▶ _INSTRUCTIONS TO FOLLOW_: In the records below, find every line with the word "post" and copy it.

▶ _EXERCISE MATERIALS_:
+---+

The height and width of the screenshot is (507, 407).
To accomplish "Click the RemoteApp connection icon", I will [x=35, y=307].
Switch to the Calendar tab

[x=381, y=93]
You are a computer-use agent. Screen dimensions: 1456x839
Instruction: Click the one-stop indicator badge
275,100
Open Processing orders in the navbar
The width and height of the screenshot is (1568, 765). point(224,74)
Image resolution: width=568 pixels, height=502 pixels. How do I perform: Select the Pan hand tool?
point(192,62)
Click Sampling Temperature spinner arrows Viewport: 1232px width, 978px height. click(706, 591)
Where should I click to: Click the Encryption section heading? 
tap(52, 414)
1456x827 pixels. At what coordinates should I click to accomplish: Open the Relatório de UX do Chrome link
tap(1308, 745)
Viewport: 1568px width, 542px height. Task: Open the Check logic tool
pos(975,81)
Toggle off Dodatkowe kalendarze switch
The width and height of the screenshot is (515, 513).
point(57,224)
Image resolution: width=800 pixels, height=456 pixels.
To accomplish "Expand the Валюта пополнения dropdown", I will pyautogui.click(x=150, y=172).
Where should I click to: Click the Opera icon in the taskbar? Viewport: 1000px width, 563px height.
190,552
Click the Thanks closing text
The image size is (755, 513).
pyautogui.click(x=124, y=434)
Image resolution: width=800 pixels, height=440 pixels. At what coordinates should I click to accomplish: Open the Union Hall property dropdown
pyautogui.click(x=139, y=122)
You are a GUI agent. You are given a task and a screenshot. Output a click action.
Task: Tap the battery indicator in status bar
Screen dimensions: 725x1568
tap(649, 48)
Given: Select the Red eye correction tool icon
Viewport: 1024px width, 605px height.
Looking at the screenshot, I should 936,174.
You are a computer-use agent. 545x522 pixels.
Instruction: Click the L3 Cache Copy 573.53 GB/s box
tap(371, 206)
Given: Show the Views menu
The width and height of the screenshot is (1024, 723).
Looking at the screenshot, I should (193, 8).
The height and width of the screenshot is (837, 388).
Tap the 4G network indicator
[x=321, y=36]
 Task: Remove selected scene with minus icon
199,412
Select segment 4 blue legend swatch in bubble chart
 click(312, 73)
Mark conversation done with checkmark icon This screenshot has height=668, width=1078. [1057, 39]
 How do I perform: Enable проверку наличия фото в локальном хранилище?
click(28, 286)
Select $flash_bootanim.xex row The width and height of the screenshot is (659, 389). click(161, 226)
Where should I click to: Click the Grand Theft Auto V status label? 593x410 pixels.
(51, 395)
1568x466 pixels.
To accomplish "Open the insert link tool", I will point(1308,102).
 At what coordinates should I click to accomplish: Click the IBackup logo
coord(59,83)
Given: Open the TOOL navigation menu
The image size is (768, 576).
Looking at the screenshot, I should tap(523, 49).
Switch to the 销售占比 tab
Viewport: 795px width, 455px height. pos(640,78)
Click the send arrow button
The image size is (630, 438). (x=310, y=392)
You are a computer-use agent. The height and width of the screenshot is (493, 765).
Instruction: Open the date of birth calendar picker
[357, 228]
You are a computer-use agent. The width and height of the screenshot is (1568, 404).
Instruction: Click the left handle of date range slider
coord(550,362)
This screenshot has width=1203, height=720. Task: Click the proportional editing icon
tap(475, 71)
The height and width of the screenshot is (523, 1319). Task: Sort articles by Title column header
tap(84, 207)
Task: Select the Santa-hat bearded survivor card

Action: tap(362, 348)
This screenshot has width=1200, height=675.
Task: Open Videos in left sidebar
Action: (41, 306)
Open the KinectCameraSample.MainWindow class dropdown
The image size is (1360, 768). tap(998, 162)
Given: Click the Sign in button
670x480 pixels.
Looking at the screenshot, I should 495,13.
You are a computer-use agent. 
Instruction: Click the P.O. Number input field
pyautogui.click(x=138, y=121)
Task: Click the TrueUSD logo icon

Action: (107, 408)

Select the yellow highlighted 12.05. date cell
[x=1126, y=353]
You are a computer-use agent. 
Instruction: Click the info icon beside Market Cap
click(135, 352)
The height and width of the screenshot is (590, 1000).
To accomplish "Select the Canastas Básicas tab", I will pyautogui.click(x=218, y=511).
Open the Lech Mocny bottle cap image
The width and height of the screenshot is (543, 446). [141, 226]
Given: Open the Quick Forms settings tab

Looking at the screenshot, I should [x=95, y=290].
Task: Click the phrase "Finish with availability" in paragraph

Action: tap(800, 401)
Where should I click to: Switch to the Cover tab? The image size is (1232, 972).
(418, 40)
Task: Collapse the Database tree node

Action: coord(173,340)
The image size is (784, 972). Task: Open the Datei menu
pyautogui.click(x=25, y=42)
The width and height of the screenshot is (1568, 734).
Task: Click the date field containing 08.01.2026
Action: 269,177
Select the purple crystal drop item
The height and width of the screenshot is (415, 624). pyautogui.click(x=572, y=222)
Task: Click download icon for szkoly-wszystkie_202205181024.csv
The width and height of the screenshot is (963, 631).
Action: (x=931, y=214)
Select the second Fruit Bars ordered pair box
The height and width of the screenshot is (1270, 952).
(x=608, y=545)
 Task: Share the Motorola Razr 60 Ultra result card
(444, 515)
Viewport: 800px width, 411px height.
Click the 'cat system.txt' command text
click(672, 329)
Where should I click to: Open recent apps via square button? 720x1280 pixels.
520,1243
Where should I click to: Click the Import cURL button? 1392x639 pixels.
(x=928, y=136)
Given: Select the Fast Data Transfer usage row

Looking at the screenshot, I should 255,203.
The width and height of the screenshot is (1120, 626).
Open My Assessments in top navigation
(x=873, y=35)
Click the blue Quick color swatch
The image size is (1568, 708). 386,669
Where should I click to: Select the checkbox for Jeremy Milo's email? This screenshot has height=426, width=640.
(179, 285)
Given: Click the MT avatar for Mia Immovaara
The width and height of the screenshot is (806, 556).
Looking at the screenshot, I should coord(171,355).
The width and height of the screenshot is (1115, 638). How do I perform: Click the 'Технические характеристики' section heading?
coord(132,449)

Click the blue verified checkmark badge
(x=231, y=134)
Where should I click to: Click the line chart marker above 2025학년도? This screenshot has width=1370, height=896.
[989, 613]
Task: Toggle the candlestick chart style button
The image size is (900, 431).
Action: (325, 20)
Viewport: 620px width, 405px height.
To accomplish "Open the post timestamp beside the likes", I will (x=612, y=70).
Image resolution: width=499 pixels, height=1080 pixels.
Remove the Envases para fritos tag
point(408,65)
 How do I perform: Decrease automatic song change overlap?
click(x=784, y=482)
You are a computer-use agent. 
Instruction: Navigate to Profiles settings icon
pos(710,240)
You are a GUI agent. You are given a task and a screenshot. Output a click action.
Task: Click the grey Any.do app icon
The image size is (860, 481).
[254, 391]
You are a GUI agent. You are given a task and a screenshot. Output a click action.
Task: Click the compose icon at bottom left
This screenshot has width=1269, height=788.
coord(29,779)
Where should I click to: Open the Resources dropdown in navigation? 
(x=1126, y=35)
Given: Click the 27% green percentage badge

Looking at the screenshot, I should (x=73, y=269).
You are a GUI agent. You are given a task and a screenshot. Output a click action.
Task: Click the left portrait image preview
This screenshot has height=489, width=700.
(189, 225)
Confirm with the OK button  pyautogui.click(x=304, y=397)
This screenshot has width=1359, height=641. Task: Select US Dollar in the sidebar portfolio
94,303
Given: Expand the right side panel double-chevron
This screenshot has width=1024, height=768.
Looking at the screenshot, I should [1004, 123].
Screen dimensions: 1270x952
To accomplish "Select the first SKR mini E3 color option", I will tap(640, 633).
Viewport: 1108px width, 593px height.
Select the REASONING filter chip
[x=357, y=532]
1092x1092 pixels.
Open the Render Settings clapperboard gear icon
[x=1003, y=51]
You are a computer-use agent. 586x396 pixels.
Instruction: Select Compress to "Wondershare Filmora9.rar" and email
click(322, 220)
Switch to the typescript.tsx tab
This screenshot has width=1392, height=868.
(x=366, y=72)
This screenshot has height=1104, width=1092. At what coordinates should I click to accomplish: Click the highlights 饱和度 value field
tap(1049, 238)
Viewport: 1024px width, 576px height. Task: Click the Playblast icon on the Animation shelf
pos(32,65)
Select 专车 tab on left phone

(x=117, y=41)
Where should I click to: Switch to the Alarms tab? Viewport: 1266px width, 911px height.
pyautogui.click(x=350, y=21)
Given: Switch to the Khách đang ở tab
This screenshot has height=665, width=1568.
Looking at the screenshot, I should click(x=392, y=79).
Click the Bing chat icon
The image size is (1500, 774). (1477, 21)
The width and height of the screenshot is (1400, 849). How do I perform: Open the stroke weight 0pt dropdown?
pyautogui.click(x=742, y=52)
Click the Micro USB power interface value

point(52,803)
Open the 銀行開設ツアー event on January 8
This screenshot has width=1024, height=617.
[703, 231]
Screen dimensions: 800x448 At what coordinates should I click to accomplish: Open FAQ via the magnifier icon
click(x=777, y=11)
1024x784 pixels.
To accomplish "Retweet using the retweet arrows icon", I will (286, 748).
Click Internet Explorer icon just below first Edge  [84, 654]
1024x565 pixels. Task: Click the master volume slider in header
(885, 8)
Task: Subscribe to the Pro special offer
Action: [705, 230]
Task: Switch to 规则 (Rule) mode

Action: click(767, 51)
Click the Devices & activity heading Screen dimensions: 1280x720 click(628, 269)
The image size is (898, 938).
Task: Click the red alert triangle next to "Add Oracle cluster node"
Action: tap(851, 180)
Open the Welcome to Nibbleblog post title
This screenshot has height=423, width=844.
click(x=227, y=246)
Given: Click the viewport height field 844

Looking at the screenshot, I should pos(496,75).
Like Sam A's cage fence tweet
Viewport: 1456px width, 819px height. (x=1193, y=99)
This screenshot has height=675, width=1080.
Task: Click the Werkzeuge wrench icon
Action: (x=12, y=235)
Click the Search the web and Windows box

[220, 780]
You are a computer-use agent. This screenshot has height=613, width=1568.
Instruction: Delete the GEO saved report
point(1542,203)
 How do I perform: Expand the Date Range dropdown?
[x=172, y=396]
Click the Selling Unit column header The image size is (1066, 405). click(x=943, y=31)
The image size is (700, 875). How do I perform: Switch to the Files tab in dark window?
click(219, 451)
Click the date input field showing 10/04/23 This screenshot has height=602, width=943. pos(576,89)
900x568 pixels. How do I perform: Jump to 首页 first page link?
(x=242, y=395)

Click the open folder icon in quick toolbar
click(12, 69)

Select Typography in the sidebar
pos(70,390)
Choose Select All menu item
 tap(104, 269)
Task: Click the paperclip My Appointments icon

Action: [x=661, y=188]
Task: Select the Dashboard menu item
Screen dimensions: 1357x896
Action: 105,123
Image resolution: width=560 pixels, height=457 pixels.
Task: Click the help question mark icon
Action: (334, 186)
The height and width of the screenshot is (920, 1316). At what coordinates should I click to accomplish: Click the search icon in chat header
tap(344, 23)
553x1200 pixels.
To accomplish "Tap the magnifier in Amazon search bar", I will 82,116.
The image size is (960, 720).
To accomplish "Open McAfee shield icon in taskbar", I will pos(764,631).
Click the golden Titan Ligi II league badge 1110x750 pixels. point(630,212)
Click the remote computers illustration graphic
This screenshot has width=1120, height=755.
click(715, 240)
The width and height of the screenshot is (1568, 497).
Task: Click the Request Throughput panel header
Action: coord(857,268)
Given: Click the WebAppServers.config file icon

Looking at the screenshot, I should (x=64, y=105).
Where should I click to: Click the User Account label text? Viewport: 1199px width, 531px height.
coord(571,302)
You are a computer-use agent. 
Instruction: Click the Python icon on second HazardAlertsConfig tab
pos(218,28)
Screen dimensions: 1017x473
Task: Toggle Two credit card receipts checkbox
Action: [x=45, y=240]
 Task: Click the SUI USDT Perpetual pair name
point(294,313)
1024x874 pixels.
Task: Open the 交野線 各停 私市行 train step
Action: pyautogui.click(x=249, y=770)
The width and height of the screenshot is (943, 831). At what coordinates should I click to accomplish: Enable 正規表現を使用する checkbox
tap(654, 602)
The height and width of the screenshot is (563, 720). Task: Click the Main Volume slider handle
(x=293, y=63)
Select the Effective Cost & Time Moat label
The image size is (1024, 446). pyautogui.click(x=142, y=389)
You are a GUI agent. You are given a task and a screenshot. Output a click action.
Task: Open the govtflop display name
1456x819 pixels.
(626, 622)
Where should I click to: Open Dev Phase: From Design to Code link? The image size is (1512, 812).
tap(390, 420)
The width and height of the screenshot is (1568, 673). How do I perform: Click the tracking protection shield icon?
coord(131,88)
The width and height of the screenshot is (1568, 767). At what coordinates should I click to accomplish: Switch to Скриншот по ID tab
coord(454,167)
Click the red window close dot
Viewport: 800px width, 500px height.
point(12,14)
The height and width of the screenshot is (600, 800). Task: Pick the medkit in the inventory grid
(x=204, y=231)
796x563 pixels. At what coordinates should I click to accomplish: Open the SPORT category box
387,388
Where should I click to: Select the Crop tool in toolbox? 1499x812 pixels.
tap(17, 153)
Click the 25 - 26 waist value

+---+

▶ _PROBLEM SOLUTION_:
To accomplish "Open the post timestamp beside the likes", I will (x=612, y=70).
Open the Welcome to Nibbleblog post title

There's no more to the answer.